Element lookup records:
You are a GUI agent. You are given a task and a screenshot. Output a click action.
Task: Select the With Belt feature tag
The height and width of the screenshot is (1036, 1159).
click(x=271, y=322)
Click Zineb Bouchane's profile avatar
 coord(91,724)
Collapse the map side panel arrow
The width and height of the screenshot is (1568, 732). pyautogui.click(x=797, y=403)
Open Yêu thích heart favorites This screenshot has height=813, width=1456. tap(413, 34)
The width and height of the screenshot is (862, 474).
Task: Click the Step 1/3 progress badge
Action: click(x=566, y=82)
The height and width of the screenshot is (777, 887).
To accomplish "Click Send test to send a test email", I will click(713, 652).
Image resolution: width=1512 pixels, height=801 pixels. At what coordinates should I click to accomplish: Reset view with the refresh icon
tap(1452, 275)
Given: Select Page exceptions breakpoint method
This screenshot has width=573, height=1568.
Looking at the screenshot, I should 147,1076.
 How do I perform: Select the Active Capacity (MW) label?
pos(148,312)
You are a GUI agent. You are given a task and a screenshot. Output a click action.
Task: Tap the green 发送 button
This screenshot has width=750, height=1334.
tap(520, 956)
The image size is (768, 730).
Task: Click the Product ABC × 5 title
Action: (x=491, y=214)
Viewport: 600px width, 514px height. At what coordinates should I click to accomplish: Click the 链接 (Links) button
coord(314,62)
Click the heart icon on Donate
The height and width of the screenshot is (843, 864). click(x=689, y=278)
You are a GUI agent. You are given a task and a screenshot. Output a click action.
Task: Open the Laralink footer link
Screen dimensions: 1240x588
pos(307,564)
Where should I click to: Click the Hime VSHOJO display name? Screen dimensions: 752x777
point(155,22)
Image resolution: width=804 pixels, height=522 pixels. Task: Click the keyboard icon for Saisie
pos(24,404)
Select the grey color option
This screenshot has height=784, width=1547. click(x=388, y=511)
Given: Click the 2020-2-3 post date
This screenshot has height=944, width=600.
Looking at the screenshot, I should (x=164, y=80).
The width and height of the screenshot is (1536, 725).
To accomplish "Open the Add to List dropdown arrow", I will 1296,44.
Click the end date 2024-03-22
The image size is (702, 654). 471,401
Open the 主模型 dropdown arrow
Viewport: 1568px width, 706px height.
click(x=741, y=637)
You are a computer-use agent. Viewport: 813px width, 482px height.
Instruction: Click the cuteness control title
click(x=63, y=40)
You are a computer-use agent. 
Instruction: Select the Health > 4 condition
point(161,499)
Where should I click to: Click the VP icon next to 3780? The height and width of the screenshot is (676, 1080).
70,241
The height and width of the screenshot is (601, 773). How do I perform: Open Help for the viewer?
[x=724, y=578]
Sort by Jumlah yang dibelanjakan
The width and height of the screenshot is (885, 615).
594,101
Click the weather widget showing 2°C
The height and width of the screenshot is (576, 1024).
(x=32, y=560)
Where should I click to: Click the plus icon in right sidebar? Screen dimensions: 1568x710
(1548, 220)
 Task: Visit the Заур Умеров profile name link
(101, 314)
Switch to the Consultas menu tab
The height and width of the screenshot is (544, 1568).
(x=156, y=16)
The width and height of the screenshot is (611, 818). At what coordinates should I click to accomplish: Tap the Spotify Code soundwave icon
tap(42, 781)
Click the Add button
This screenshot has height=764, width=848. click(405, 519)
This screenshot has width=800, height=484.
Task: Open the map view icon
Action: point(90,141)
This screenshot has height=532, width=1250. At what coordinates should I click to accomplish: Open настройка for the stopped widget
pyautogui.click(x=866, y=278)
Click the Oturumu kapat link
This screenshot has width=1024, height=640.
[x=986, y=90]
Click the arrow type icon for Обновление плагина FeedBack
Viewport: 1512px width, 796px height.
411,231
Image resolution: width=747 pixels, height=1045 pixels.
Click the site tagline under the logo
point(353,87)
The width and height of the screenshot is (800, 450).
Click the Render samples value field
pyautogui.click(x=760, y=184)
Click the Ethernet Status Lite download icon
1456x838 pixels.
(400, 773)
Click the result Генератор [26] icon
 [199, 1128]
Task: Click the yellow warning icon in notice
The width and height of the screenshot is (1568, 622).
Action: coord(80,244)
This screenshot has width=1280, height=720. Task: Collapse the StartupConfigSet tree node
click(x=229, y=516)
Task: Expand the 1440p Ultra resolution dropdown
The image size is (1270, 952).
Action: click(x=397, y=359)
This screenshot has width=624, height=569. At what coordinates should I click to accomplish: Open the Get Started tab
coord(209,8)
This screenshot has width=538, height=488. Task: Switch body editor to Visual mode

WORK TO DO » Can you output all of the material above again, line for line, without changing anything?

SOLVED EXERCISE »
You are a GUI agent. You are given a task and a screenshot. Output a click action.
Task: Select the With Belt feature tag
The height and width of the screenshot is (1036, 1159).
click(x=271, y=322)
Click Zineb Bouchane's profile avatar
 coord(91,724)
Collapse the map side panel arrow
The width and height of the screenshot is (1568, 732). pyautogui.click(x=797, y=403)
Open Yêu thích heart favorites This screenshot has height=813, width=1456. tap(413, 34)
The width and height of the screenshot is (862, 474).
Task: Click the Step 1/3 progress badge
Action: click(x=566, y=82)
The height and width of the screenshot is (777, 887).
To accomplish "Click Send test to send a test email", I will click(713, 652).
Image resolution: width=1512 pixels, height=801 pixels. At what coordinates should I click to accomplish: Reset view with the refresh icon
tap(1452, 275)
Given: Select Page exceptions breakpoint method
This screenshot has width=573, height=1568.
Looking at the screenshot, I should 147,1076.
 How do I perform: Select the Active Capacity (MW) label?
pos(148,312)
You are a GUI agent. You are given a task and a screenshot. Output a click action.
Task: Tap the green 发送 button
This screenshot has width=750, height=1334.
tap(520, 956)
The image size is (768, 730).
Task: Click the Product ABC × 5 title
Action: (x=491, y=214)
Viewport: 600px width, 514px height. At what coordinates should I click to accomplish: Click the 链接 (Links) button
coord(314,62)
Click the heart icon on Donate
The height and width of the screenshot is (843, 864). click(x=689, y=278)
You are a GUI agent. You are given a task and a screenshot. Output a click action.
Task: Open the Laralink footer link
Screen dimensions: 1240x588
pos(307,564)
Where should I click to: Click the Hime VSHOJO display name? Screen dimensions: 752x777
point(155,22)
Image resolution: width=804 pixels, height=522 pixels. Task: Click the keyboard icon for Saisie
pos(24,404)
Select the grey color option
This screenshot has height=784, width=1547. click(x=388, y=511)
Given: Click the 2020-2-3 post date
This screenshot has height=944, width=600.
Looking at the screenshot, I should (x=164, y=80).
The width and height of the screenshot is (1536, 725).
To accomplish "Open the Add to List dropdown arrow", I will 1296,44.
Click the end date 2024-03-22
The image size is (702, 654). 471,401
Open the 主模型 dropdown arrow
Viewport: 1568px width, 706px height.
click(x=741, y=637)
You are a computer-use agent. Viewport: 813px width, 482px height.
Instruction: Click the cuteness control title
click(x=63, y=40)
You are a computer-use agent. 
Instruction: Select the Health > 4 condition
point(161,499)
Where should I click to: Click the VP icon next to 3780? The height and width of the screenshot is (676, 1080).
70,241
The height and width of the screenshot is (601, 773). How do I perform: Open Help for the viewer?
[x=724, y=578]
Sort by Jumlah yang dibelanjakan
The width and height of the screenshot is (885, 615).
594,101
Click the weather widget showing 2°C
The height and width of the screenshot is (576, 1024).
(x=32, y=560)
Where should I click to: Click the plus icon in right sidebar? Screen dimensions: 1568x710
(1548, 220)
 Task: Visit the Заур Умеров profile name link
(101, 314)
Switch to the Consultas menu tab
The height and width of the screenshot is (544, 1568).
(x=156, y=16)
The width and height of the screenshot is (611, 818). At what coordinates should I click to accomplish: Tap the Spotify Code soundwave icon
tap(42, 781)
Click the Add button
This screenshot has height=764, width=848. click(405, 519)
This screenshot has width=800, height=484.
Task: Open the map view icon
Action: point(90,141)
This screenshot has height=532, width=1250. At what coordinates should I click to accomplish: Open настройка for the stopped widget
pyautogui.click(x=866, y=278)
Click the Oturumu kapat link
This screenshot has width=1024, height=640.
[x=986, y=90]
Click the arrow type icon for Обновление плагина FeedBack
Viewport: 1512px width, 796px height.
411,231
Image resolution: width=747 pixels, height=1045 pixels.
Click the site tagline under the logo
point(353,87)
The width and height of the screenshot is (800, 450).
Click the Render samples value field
pyautogui.click(x=760, y=184)
Click the Ethernet Status Lite download icon
1456x838 pixels.
(400, 773)
Click the result Генератор [26] icon
 [199, 1128]
Task: Click the yellow warning icon in notice
The width and height of the screenshot is (1568, 622).
Action: coord(80,244)
This screenshot has width=1280, height=720. Task: Collapse the StartupConfigSet tree node
click(x=229, y=516)
Task: Expand the 1440p Ultra resolution dropdown
The image size is (1270, 952).
Action: click(x=397, y=359)
This screenshot has width=624, height=569. At what coordinates should I click to accomplish: Open the Get Started tab
coord(209,8)
This screenshot has width=538, height=488. Task: Switch body editor to Visual mode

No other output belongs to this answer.